Working data:
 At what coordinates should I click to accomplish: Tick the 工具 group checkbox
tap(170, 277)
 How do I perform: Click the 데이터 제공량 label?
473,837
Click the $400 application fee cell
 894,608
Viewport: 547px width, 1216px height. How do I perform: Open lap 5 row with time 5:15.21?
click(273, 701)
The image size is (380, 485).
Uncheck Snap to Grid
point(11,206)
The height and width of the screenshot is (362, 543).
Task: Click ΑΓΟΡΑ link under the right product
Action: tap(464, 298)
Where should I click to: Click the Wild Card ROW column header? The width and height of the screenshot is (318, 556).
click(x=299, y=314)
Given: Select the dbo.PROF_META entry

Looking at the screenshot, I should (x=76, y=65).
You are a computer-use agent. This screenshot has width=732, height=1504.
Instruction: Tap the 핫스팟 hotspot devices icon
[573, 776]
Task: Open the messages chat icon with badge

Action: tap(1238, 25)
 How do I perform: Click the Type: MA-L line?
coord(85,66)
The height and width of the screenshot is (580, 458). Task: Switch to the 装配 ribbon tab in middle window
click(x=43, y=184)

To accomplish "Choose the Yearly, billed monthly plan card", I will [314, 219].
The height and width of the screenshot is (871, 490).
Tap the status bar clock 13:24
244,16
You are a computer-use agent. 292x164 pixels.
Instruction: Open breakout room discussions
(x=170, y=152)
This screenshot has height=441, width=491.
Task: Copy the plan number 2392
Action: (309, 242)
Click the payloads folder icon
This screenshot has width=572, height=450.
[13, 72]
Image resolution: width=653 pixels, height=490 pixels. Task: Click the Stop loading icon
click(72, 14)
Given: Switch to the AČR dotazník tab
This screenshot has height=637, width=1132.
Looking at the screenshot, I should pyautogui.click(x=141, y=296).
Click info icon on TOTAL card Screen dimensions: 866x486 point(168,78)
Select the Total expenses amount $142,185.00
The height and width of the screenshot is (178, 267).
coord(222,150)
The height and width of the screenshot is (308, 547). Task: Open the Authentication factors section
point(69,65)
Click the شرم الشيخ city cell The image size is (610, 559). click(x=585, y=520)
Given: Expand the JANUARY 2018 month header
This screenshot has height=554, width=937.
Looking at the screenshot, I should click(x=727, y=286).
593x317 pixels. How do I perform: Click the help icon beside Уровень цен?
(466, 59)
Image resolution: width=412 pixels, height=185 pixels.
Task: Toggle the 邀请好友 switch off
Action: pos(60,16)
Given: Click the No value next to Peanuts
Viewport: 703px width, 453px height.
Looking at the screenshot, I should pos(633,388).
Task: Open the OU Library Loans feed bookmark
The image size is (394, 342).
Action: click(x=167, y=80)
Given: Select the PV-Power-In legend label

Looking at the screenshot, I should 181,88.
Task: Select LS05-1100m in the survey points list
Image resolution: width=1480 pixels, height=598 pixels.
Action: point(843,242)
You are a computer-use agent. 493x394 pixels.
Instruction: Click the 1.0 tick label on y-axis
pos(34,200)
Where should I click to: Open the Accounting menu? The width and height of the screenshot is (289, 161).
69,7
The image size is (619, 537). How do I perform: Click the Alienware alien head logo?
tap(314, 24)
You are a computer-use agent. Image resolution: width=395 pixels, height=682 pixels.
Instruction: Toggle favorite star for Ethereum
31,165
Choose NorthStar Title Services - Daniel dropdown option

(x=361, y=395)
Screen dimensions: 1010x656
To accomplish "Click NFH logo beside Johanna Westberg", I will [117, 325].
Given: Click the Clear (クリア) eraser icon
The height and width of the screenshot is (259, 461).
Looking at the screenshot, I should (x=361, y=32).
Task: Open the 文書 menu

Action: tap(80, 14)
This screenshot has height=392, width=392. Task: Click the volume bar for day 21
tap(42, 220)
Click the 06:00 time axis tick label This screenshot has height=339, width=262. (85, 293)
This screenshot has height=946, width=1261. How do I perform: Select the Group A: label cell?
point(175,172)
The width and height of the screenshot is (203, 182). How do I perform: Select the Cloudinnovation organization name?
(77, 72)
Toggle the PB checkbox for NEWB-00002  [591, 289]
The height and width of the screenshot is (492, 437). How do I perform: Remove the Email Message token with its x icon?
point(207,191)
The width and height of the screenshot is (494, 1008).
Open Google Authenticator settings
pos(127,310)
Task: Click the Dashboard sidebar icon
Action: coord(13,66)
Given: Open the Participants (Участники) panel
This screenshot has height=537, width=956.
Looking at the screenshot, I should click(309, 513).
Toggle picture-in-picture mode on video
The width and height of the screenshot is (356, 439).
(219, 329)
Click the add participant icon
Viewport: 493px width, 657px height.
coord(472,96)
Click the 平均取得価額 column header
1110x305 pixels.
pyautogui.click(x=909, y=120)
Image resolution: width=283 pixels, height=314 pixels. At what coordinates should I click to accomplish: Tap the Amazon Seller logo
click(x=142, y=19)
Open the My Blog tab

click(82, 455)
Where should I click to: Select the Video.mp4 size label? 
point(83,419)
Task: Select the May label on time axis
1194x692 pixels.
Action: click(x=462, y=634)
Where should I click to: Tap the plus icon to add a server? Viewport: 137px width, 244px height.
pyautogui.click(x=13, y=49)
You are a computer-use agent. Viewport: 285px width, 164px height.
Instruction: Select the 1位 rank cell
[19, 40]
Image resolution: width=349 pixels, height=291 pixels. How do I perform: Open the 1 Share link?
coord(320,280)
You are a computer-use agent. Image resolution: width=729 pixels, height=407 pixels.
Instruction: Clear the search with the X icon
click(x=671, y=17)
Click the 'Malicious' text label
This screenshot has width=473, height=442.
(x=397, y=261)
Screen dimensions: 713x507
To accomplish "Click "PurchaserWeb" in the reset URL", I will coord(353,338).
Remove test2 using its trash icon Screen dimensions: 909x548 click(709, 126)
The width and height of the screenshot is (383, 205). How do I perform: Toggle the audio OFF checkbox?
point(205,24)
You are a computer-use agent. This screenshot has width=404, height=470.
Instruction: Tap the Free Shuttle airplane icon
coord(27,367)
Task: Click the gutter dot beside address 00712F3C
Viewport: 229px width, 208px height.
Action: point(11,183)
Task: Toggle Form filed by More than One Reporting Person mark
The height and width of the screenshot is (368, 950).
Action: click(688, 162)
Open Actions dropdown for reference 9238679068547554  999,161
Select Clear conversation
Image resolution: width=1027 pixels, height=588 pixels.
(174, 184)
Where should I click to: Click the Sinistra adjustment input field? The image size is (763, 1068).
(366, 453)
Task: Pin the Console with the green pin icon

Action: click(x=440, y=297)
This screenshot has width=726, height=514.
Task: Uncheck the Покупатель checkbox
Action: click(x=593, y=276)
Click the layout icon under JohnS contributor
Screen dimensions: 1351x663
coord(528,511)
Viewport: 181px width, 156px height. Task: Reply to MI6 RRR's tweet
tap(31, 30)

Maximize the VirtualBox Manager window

Task directions: From the line holding "Task: Pin the Console with the green pin icon" to the final line of the data, repeat every line exactly. Leave out all the rest.

Answer below:
Task: Pin the Console with the green pin icon

Action: click(x=440, y=297)
This screenshot has width=726, height=514.
Task: Uncheck the Покупатель checkbox
Action: click(x=593, y=276)
Click the layout icon under JohnS contributor
Screen dimensions: 1351x663
coord(528,511)
Viewport: 181px width, 156px height. Task: Reply to MI6 RRR's tweet
tap(31, 30)

Maximize the VirtualBox Manager window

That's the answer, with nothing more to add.